## Problems to work on
- a) Repeat everything in the article on Pawling's optimism from "48 Hours correspondent" down to "of the family.".
- b) Carry the article about Pawling's optimism forward with the next part, starting after its last sentence.

## Document section
Pawling's Optimism No "Secret"

According to a new study conducted by the World Health Organization and Harvard Medical School, Americans are the most depressed people on Earth. That finding helps explain why so many people reacted to "The Secret," a book that tells people anything can be attained simply by having a positive outlook on life.

With all the buzz surrounding the Oprah-touted tome, many Americans have suddenly become interested in trading their gloomy outlooks for sunnier ones. But in one New York town, positive thinking isn't just a fad — it's a way of life.

Pawling, N.Y., is a village of optimists in a country of pessimists.

48 Hours correspondent Erin Moriarty learned that in this town, located 70 miles north of New York City, many real estate values are above the national average — and so are salaries. It's almost as though positive thinking is in Pawling's DNA. The town is home to the Peale Center for Positive Thinking , founded by the original self-help guru Norman Vincent Peale, author of the bestseller "The Power of Positive Thinking."

"When I first came up here, we were weekenders — and I'd come home," a Pawling resident named Michelle told Moriarty. "I'd be like, 'Oh my God, you can't go anywhere. You can't have a cup of coffee without having to have a conversation!"

According to realtor Taryn Tanner, locals are less likely to feel isolated for a simple reason: the importance of the family.

"Lots of family," he said. "My family goes way back here. There are certain names that you recognize here and that filters through the fabric."

Which is why Christine Pikel opened a scrapbook shop here — a rather risky business many other places. She said Pawling is something of a modern Mayberry and Peale's influence is still evident everywhere.

"We're a product of the people who lived here," Tanner said. "I mean, I was brought up here and you know, from the time I was little: 'Well, do you know who Norman Vincent Peale was?' And you learned the history and what was important to those people, and we may not be able to say 'This is exactly why we're more positive,' but I think it really filters down."

And it filters down far beyond the town's borders. People who go to bookstores today in record numbers to buy self-help books like "The Secret" may not realize that much of what seems so fresh and even revolutionary was — in fact — first popularized by Peale in "The Power of Positive Thinking" more than half a century ago.

## Data
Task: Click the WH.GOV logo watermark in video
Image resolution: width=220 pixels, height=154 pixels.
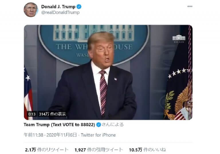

## Responses for each task
- a)
48 Hours correspondent Erin Moriarty learned that in this town, located 70 miles north of New York City, many real estate values are above the national average — and so are salaries. It's almost as though positive thinking is in Pawling's DNA. The town is home to the Peale Center for Positive Thinking , founded by the original self-help guru Norman Vincent Peale, author of the bestseller "The Power of Positive Thinking."

"When I first came up here, we were weekenders — and I'd come home," a Pawling resident named Michelle told Moriarty. "I'd be like, 'Oh my God, you can't go anywhere. You can't have a cup of coffee without having to have a conversation!"

According to realtor Taryn Tanner, locals are less likely to feel isolated for a simple reason: the importance of the family.

- b)
"When Dad first wrote 'The Power of Positive Thinking' and it made an instant hit and became very popular," his daughter Maggie Peale Everett said, "that was the first time I think that this whole idea of positive thinking and how your thoughts can influence your actions came into the mainstream of thinking."

Peale, a minister in New York City in the 1930s, wanted to inspire parishioners during the dark days of the Depression when he came up with his simple but effective philosophy: Think your life will improve and it will.

"So he began to talk in an uplifting way that they needed to believe in themselves — that God had put into them as human beings, wonderful potential and the possibility to be all that they could be," Everett said.

Peale and his wife Ruth were also preaching his philosophy on a weekly inspirational television program when he decided to put it into a book.

"But the story goes he was discouraged by it and threw it in the wastebasket and that she retrieved it from the wastebasket and sent it to the publisher," his other daughter Liz Allen said. "I don't know whether that's true or not, but that's the story."

"The irony is that of course she was acting more positively in this situation than he was," Everett said.

The book, published in 1952, still resonates today, even though the economy is no longer depressed but Americans are.

"Some people have characterized it as the poverty of affluence," University of Scranton psychology professor John Norcross said. "The more we have, the more we want, the more expectations. A night at home in front of a crackling fire no longer suffices. We need more and more juice. So when you have impossible expectations, they can't be met, and down goes the esteem."

This emptiness, says Norcross, explains the continuing boom in self-help programs, with 3,000 new books coming out every year.

"Some people call it the Home Depot effect," Norcross said. "We can do this by ourselves. We don't have to go to professional treatment."

Norcross said the fact that so many self-help books exist means that they don't really work, and if they do, usually work for just a short time. More importantly, he said, it means they sell.

"These things would not be published if they weren't selling," Norcross said.